One major reason to advocate an FIR/TENT model is that you make no assumptions of the shape of the HRF. The downside to this is that you “burn” degrees of freedom in your model in order to estimate the shape at each time point. Whereas GAM and similar basis functions have a standard shape that uses fewer degrees of freedom to estimate. For reference, GAM and TENT models are shown below.
But this post isn’t really about the differences between the models. Instead, we want to be able to run GAM first and then TENT on the same data without going through the entire reprocessing pipeline that afni_proc.py suggests as the defaults. There is good news, you can do this without too much trouble, you just have to know where to get the correct files!
With that, let’s jump in. My file structure of choice works like this:
SubjectFolder -- anat/high_res.nii.gz -- func/epi runs -- stim_times/timing text files -- SubjectFolder.GAM
So within any given subject folder, I have all of the necessary input files for afni_proc.py, in addition to the output folder from the first pass analysis using afni_proc.py inside SubjectFolder.GAM. Inside this output folder are all of the necessary files to go straight into my regression step of a new afni_proc.py script.

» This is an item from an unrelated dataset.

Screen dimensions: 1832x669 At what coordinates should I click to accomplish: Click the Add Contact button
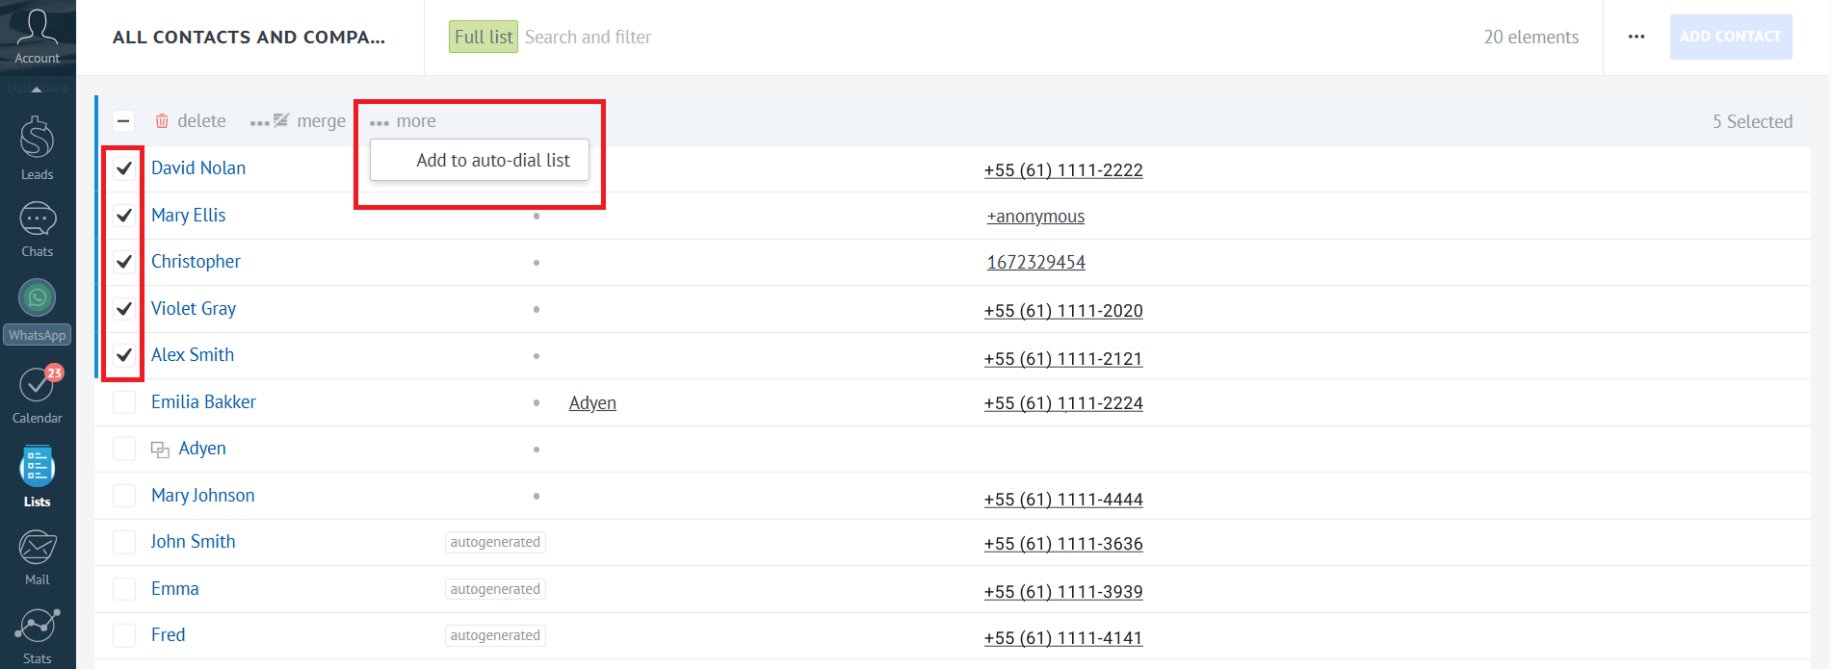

At this point I just need to write a new afni_proc.py script that copies the motion parameters from the previous volreg, the high resolution anatomical data, the stimulus timing files, and of course the full preprocessed datafiles (pb.03 in this case). I’ve included a script below:
afni_proc.py -subj_id $aSub -script afni_$aSub_fastlocTENT.tcsh -out_dir $aSub.TENT \ -dsets $aSub.GAM/*pb03*.HEAD \ -blocks mask regress \ -copy_files $aSub.GAM/*anat_final* \ -regress_stim_times $aSub.GAM/stimuli/times* \ -regress_stim_labels print speech \ -regress_local_times \ -regress_reml_exec \ -regress_motion_file $aSub.GAM/dfile_rall.1D \ -regress_basis 'TENT(0,12,7)' \ -regress_censor_outliers 0.1 \ -regress_censor_motion 0.3 \ -regress_est_blur_epits \ -regress_est_blur_errts \ -regress_opts_3dD \ -num_glt 11 \ -gltsym 'SYM: +print' -glt_label 1 'print' \ -gltsym 'SYM: +speech' -glt_label 2 'speech' \ -jobs 8 \ -bash -execute
One other thing to note about this afni_proc.py script, it uses the TENT basis function and then use the GLTs to give the overall average area under the curve for the entire 12 second basis function. Note that my TR is 2 in this experiment, which is why there are 7 “TENTs” to fit. As an alternative, I could have also used TENTzero, which would force the first and last values of the basis function to be zero. I’ve found this approach to be very helpful.